- [DOCUMENT EXTRACT]
Sumit Gulwani - Dimensions in Program Synthesis
Program Synthesis, which is the task of discovering programs that realize user intent, can be useful in several scenarios: enabling people with no programming background to develop utility programs, helping regular programmers automatically discover tricky/mundane details, and even discovery of new algorithms.
This tutorial will describe three key dimensions in program synthesis: input constraints that express user intent, search space of programs, and search technique. (i) The input constraints can be in the form of logical relations between inputs and outputs, input-output examples, demonstrations, and/or partial/inefficient/related programs. (ii) The search space can be over imperative/functional programs (with possible restrictions on the control structure or the operator set), or over restricted models of computations such as regular/context-free transducers, or succinct logical representations. (iii) The search technique can be based on exhaustive search, probabilistic techniques (such as belief propagation or genetic algorithms), and/or logical reasoning. Most logical reasoning techniques involve two main steps: constraint generation, and constraint solving. (a) Constraint generation can be input-based, path-based, or invariant-based. (b) Constraint solving of resultant quantified formulas typically involves use of quantifier elimination techniques (such as Farkas Lemma, cover algorithms, sampling) that further enable efficient solving of quantifier-free constraints using off-the-shelf SAT/SMT solvers.

- [RECORDED INFORMATION]
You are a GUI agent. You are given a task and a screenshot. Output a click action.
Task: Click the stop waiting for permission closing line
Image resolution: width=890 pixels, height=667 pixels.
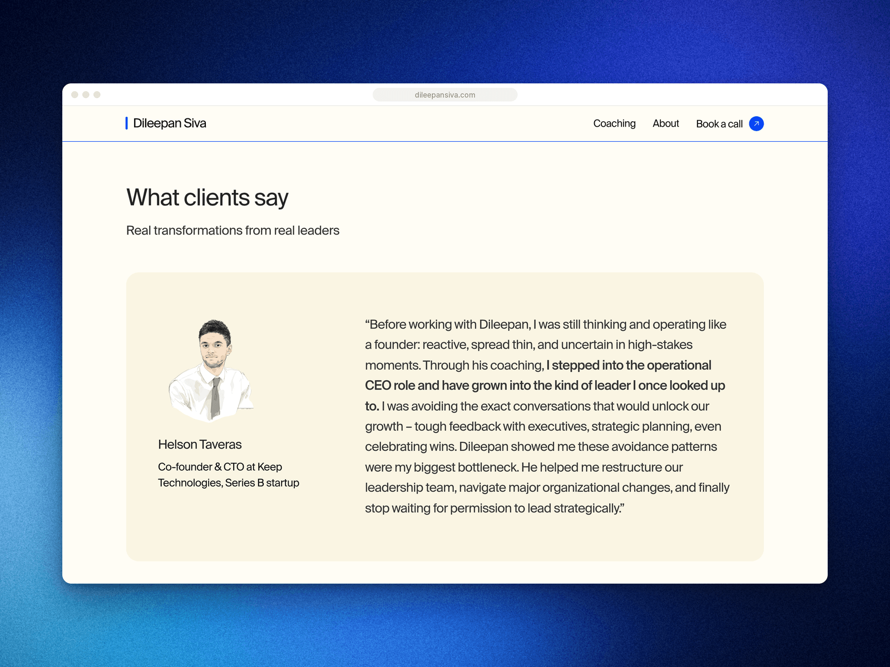[x=495, y=508]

- [WORK INSTRUCTIONS]
A – Answer from the program synthesis abstract:
(i) What three key dimensions in program synthesis will the tutorial describe?
(ii) What two main steps do most logical reasoning techniques involve?
(iii) What off-the-shelf solvers are named for solving quantifier-free constraints?
B – Continue the program synthesis abstract from where it stops.
The lines are separate material with no connection to the program synthesis abstract.

- [RESPONSES TO THE EXERCISE]
A –
(i) Input constraints that express user intent, search space of programs, and search technique.
(ii) Constraint generation and constraint solving.
(iii) SAT/SMT solvers.

B –
We will illustrate the above concepts by brief description of various program synthesis projects that target synthesis of a wide variety of programs: standard undergraduate textbook algorithms (e.g., sorting, dynamic programming), program inverses (e.g., decoders, deserializers), bit-vector manipulation routines, deobfuscated programs, graph algorithms, data transformers, algebraic algorithms, and mutual exclusion algorithms. Our tools today scale to synthesis of up to 25 lines of code within an hour.